There was a surprising uptick in the initial claims this week. The question is whether on not a trend is occurring. So far there has been less than acceptable job growth and we all know that one of the best ways to get margins inline is to cut workforce.
The drop in continuing claims is both good and bad. On the surface it is nice to see that there are more people off of the rolls and potentially working is great. Unfortunately, many that are no longer counted still do not have jobs.
Initial Claims Jumps to its Highest Level Since October
The gains in the employment sector suddenly reversed as the initial claims level rose from 410,000 for the week ending January 1 to 445,000 for the week ending January 8. The Briefing.com consensus expected the initial claims level to increase to only 415,000.
However, this week’s initial claims level should not be looked upon as an inflection point where weaker employment numbers become the norm.

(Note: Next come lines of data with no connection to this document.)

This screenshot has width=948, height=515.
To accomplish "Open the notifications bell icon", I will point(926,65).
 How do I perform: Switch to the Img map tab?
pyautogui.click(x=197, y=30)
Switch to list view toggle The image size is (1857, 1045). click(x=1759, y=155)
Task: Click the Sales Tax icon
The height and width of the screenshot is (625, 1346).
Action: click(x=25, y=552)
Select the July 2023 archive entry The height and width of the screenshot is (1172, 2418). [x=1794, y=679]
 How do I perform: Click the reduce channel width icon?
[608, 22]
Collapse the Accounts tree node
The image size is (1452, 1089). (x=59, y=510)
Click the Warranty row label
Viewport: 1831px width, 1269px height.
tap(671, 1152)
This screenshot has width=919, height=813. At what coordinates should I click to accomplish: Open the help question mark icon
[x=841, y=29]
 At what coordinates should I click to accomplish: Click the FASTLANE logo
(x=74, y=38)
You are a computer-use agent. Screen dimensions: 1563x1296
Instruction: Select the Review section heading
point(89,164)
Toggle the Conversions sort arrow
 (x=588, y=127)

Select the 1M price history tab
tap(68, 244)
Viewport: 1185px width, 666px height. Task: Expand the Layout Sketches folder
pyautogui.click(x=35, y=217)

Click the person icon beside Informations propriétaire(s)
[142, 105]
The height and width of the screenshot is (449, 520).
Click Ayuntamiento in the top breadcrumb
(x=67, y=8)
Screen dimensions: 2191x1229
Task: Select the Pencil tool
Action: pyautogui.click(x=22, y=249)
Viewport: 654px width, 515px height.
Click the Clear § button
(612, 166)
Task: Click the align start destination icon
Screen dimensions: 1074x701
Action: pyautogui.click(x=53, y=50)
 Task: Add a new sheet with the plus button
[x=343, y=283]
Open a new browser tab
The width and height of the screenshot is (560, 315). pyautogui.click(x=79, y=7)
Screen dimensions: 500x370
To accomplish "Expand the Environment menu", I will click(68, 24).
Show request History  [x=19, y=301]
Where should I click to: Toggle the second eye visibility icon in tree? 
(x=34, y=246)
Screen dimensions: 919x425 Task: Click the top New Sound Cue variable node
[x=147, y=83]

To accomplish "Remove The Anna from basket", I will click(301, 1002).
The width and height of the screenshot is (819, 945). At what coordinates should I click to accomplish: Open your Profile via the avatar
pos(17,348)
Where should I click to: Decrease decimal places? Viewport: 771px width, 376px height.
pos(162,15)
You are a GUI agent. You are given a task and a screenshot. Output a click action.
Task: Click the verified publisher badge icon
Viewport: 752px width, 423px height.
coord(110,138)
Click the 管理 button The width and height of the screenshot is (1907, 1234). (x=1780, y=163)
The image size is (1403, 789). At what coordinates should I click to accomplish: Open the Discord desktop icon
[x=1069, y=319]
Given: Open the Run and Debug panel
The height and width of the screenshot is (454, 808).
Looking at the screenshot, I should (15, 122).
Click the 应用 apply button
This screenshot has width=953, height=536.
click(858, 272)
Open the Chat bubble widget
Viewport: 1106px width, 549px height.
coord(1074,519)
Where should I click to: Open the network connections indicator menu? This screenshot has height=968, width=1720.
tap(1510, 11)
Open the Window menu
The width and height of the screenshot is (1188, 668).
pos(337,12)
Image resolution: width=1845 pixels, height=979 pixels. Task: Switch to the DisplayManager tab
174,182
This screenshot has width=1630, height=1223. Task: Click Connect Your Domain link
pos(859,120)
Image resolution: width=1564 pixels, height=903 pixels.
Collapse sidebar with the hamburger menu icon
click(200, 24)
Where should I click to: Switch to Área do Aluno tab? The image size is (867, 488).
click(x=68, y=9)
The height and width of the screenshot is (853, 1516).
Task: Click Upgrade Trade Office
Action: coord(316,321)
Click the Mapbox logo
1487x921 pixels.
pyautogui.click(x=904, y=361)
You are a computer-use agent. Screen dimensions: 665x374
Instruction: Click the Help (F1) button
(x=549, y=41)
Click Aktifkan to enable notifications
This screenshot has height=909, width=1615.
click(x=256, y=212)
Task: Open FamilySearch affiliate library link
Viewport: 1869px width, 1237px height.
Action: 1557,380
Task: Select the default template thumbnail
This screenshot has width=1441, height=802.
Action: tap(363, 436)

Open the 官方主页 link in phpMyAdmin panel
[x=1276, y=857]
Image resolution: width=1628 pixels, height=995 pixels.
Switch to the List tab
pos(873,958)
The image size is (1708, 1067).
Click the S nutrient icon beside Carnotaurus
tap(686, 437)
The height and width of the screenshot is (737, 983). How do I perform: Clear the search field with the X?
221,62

Since the last two weeks of data incorporated two major holidays (Christmas and New Year’s Day), it is not unreasonable to assume that firms held off on laying off workers until the holiday season passed. We believe that workers who would have normally been let go during the last couple of weeks of December were extended until the first week of January. Therefore, the increase in initial claims this week was likely due to a one-time surge in layoffs that will dissipate next week.
The continuing claims level fell from 4.127 mln for the week ending December 25 to 3.879 mln for the week ending January 1. This is the lowest level of continuing claims since claims October 2008. The Briefing.com consensus expected the continuing claims level to fall to 4.080 mln.